TASK INPUT:
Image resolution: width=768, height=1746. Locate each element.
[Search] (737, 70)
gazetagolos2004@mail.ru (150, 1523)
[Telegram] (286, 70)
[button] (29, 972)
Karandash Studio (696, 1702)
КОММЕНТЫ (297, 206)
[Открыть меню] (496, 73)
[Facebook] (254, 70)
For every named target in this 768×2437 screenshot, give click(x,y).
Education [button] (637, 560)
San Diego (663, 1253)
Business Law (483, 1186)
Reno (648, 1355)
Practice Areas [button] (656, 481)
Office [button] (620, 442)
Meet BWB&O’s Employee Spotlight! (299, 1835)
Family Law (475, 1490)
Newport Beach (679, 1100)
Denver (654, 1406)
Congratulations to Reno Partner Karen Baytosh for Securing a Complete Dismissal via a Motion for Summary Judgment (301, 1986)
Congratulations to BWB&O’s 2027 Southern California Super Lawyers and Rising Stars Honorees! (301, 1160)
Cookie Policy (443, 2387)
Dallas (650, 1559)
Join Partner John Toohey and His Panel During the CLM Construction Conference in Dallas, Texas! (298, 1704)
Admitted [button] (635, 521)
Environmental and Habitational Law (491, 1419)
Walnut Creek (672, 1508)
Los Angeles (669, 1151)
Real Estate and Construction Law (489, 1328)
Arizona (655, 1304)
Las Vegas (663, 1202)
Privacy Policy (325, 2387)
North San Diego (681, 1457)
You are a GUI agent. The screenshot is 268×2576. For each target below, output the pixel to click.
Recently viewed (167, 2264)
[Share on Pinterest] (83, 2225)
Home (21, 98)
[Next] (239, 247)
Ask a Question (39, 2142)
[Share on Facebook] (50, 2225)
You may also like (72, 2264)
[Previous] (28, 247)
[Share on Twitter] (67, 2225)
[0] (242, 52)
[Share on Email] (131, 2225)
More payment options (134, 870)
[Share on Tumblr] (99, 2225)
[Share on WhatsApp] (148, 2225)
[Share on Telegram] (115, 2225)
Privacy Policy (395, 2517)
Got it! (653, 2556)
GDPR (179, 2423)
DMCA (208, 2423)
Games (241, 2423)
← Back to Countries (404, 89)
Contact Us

REQUIRED WORK: Repeat the material above exactly.

FINAL ANSWER:
Image resolution: width=768, height=1746. Locate each element.
[Search] (737, 70)
gazetagolos2004@mail.ru (150, 1523)
[Telegram] (286, 70)
[button] (29, 972)
Karandash Studio (696, 1702)
КОММЕНТЫ (297, 206)
[Открыть меню] (496, 73)
[Facebook] (254, 70)
For every named target in this 768×2437 screenshot, give click(x,y).
Education [button] (637, 560)
San Diego (663, 1253)
Business Law (483, 1186)
Reno (648, 1355)
Practice Areas [button] (656, 481)
Office [button] (620, 442)
Meet BWB&O’s Employee Spotlight! (299, 1835)
Family Law (475, 1490)
Newport Beach (679, 1100)
Denver (654, 1406)
Congratulations to Reno Partner Karen Baytosh for Securing a Complete Dismissal via a Motion for Summary Judgment (301, 1986)
Congratulations to BWB&O’s 2027 Southern California Super Lawyers and Rising Stars Honorees! (301, 1160)
Cookie Policy (443, 2387)
Dallas (650, 1559)
Join Partner John Toohey and His Panel During the CLM Construction Conference in Dallas, Texas! (298, 1704)
Admitted [button] (635, 521)
Environmental and Habitational Law (491, 1419)
Walnut Creek (672, 1508)
Los Angeles (669, 1151)
Real Estate and Construction Law (489, 1328)
Arizona (655, 1304)
Las Vegas (663, 1202)
Privacy Policy (325, 2387)
North San Diego (681, 1457)
You are a GUI agent. The screenshot is 268×2576. For each target below, output the pixel to click.
Recently viewed (167, 2264)
[Share on Pinterest] (83, 2225)
Home (21, 98)
[Next] (239, 247)
Ask a Question (39, 2142)
[Share on Facebook] (50, 2225)
You may also like (72, 2264)
[Previous] (28, 247)
[Share on Twitter] (67, 2225)
[0] (242, 52)
[Share on Email] (131, 2225)
More payment options (134, 870)
[Share on Tumblr] (99, 2225)
[Share on WhatsApp] (148, 2225)
[Share on Telegram] (115, 2225)
Privacy Policy (395, 2517)
Got it! (653, 2556)
GDPR (179, 2423)
DMCA (208, 2423)
Games (241, 2423)
← Back to Countries (404, 89)
Contact Us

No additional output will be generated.